## Brief
Emit a verbatim copy of the lines below from the line with "Task: Click the 'Environment' section heading" through the line with "Click the Apply All button", excluding pictures and everything outside that range.

+++

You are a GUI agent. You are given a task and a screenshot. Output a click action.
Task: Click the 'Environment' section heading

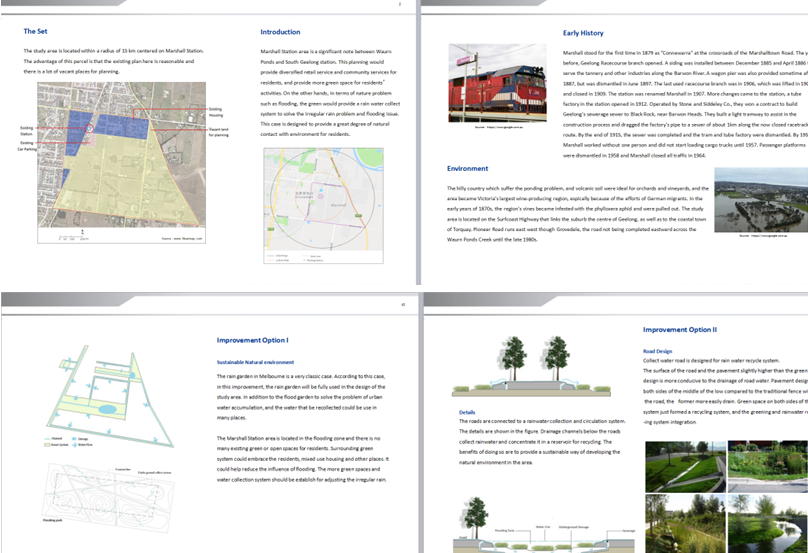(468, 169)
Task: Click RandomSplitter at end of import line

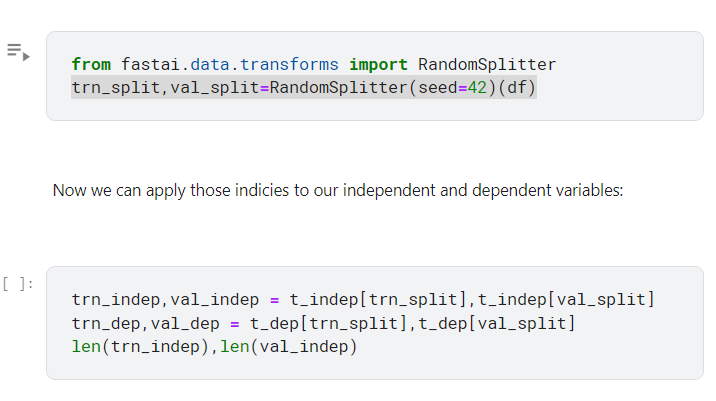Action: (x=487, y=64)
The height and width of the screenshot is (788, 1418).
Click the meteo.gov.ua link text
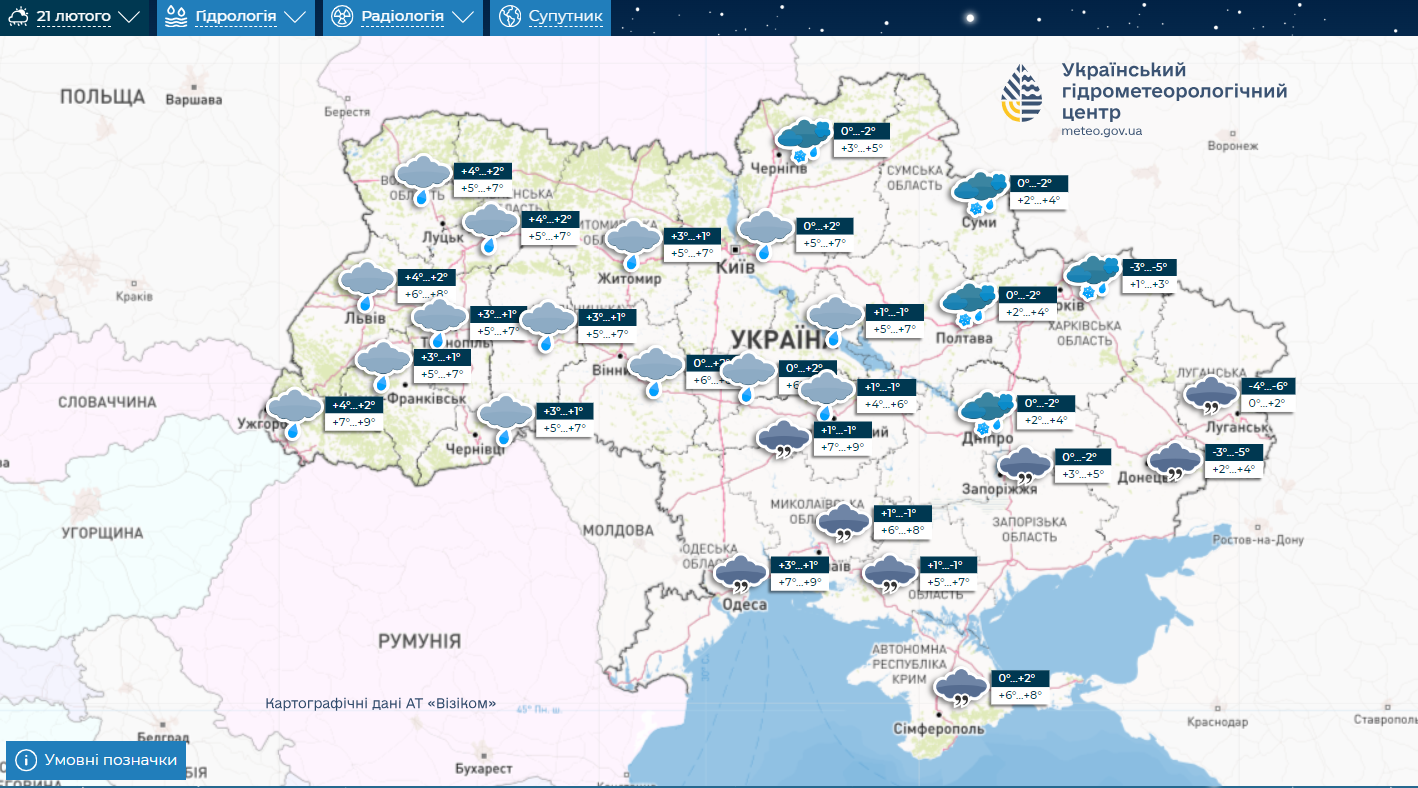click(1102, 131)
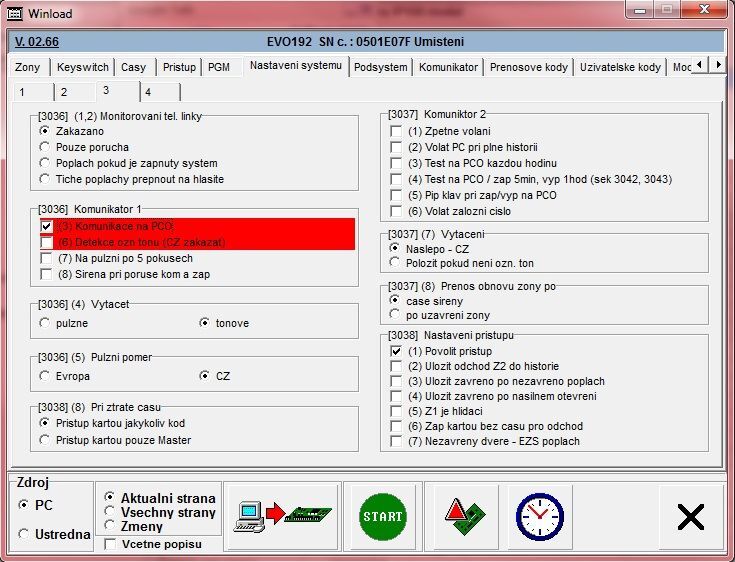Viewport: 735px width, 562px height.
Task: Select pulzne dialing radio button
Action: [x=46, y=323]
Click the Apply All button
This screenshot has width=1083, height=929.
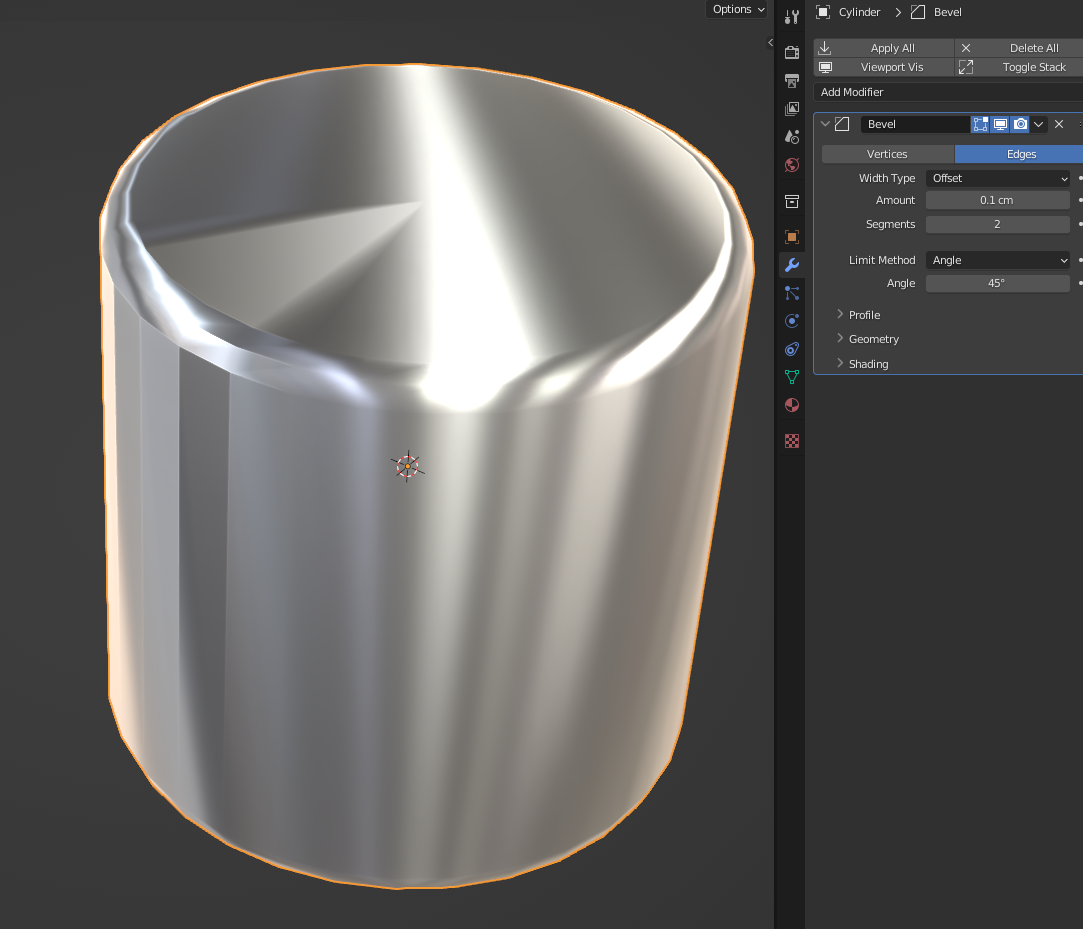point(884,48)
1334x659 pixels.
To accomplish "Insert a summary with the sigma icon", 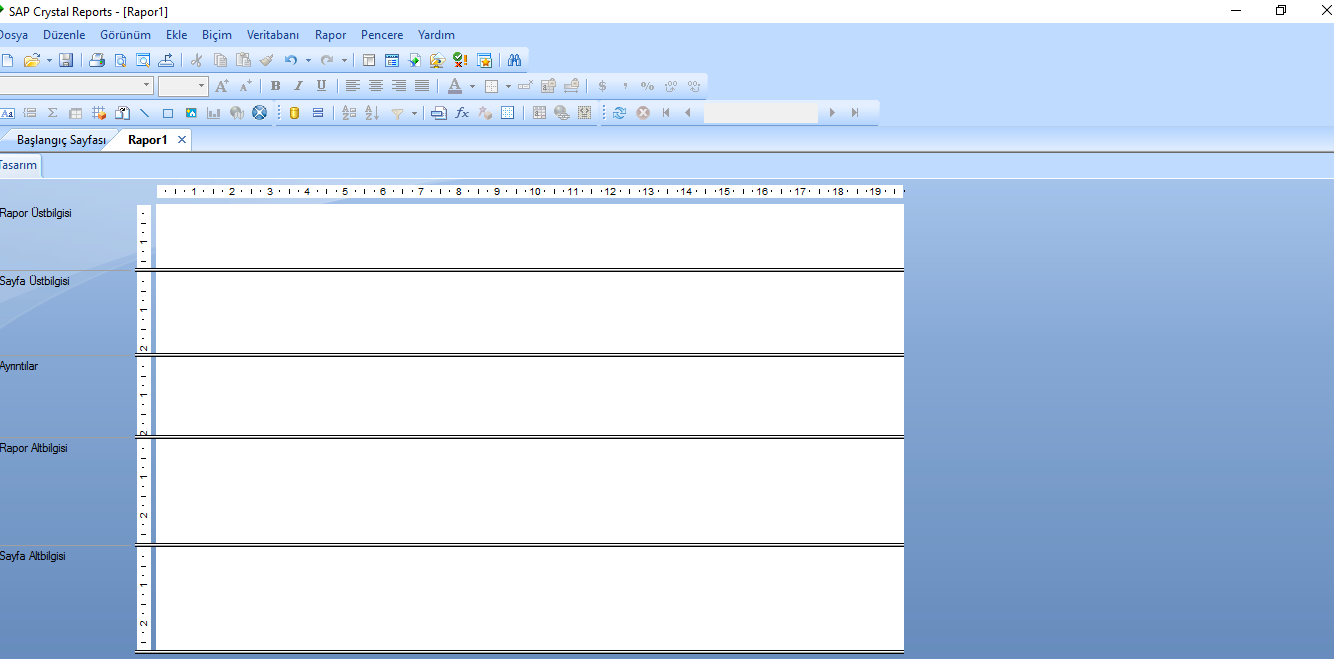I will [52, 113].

+++

## Solution
Task: Click the 'Environment' section heading

(468, 169)
Task: Click RandomSplitter at end of import line

Action: (x=487, y=64)
The height and width of the screenshot is (788, 1418).
Click the meteo.gov.ua link text
click(1102, 131)
Viewport: 735px width, 562px height.
Task: Select pulzne dialing radio button
Action: [x=46, y=323]
Click the Apply All button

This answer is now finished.